■ **Material for this exercise**:
---+---
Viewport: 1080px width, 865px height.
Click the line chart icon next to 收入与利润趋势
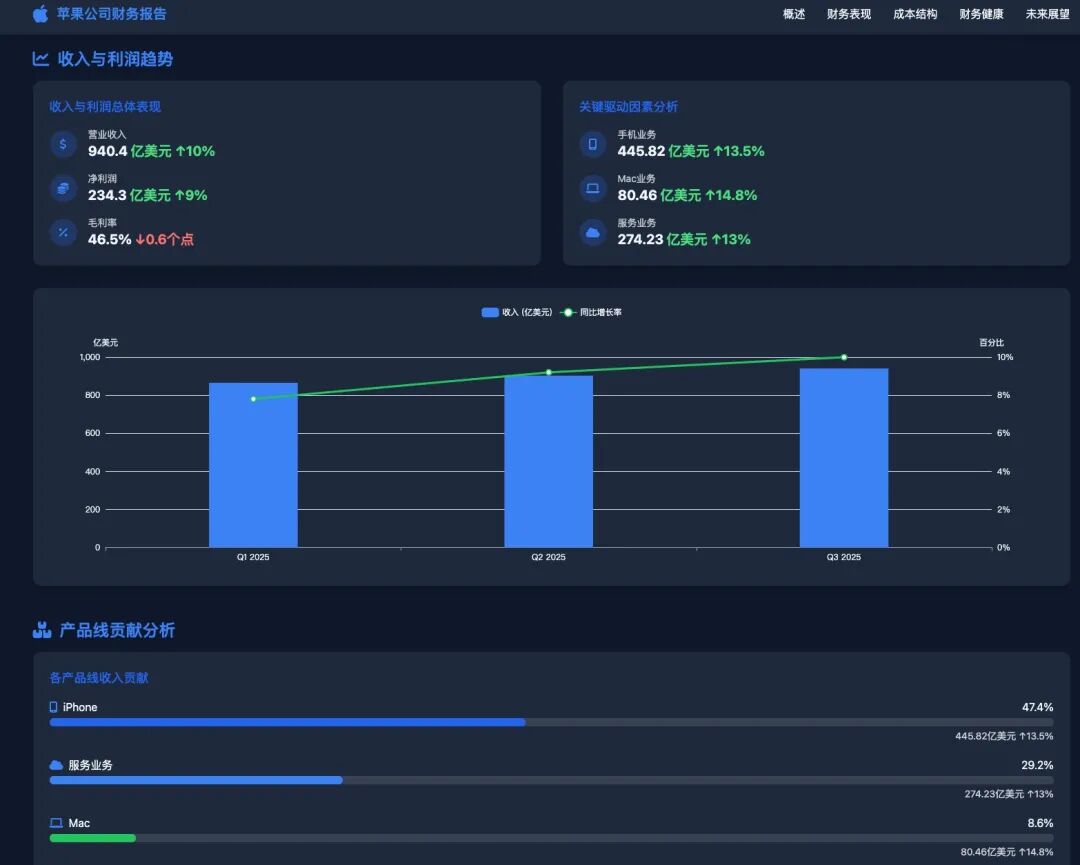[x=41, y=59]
---+---
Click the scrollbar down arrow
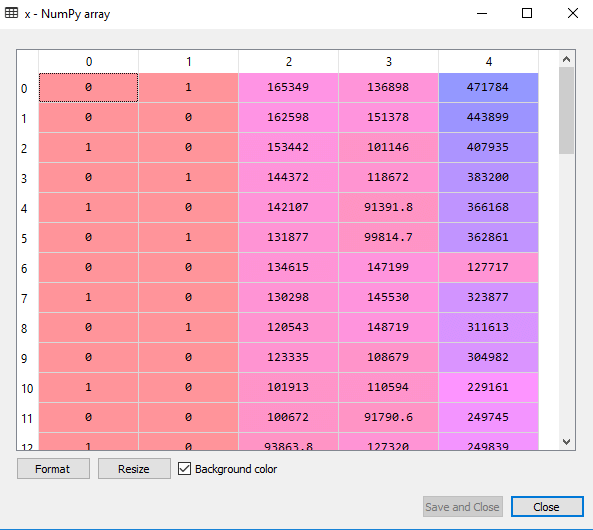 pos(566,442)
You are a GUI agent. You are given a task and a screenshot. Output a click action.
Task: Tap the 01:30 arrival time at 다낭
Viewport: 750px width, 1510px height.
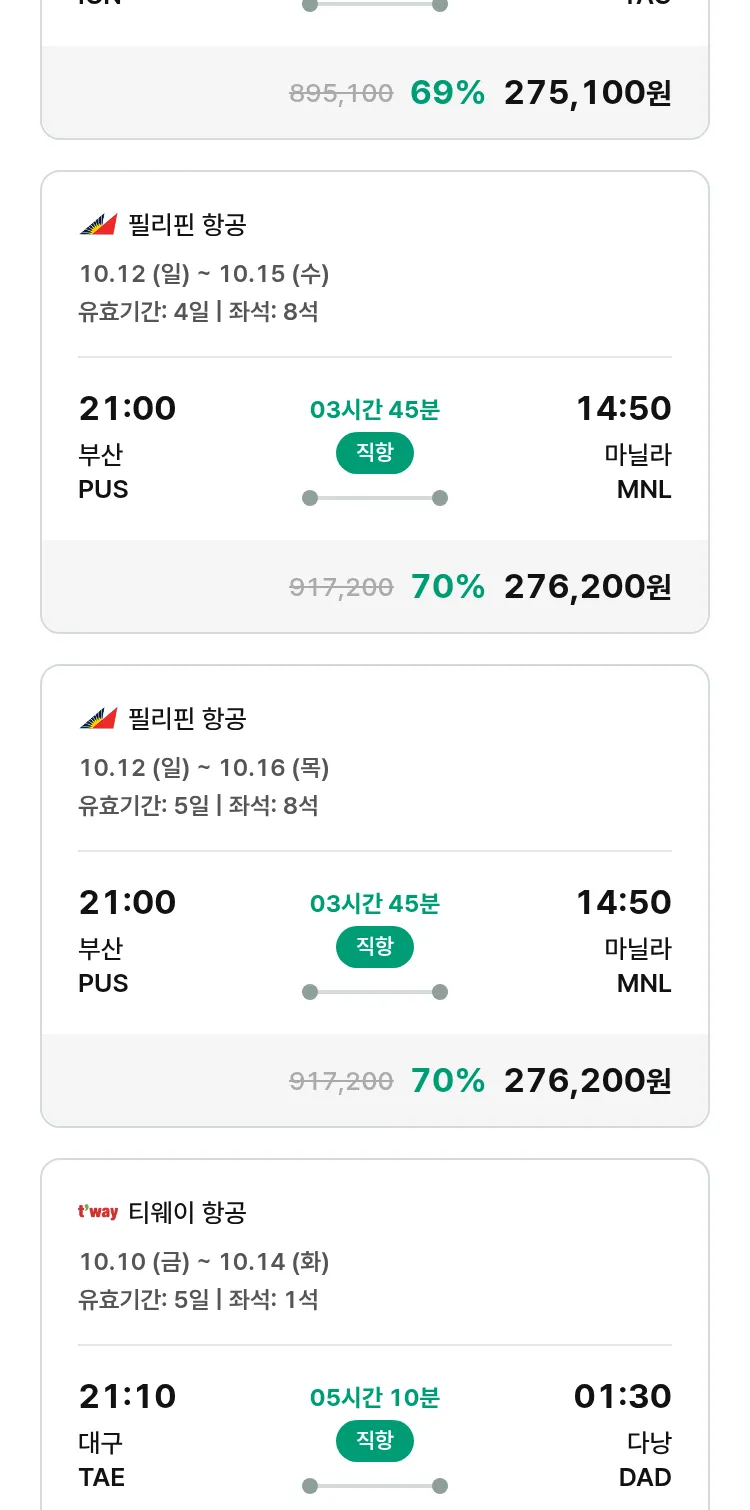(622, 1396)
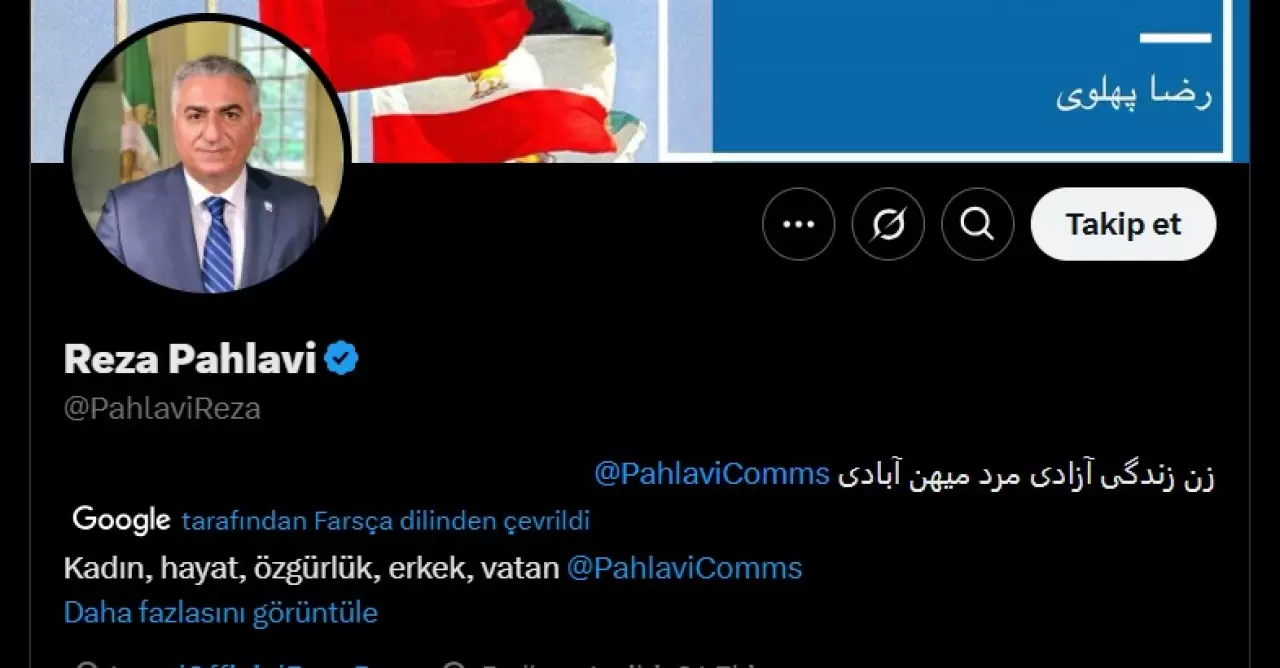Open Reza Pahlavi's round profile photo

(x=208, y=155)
---+---
■ **What to do**: Beginning with the line that contains "Click the scrollbar down arrow", write out the lines of the material above exactly, and end with the line that contains "Task: Tap the 01:30 arrival time at 다낭". Omit the pictures.

■ **Solution**:
Click the scrollbar down arrow
 pos(566,442)
You are a GUI agent. You are given a task and a screenshot. Output a click action.
Task: Tap the 01:30 arrival time at 다낭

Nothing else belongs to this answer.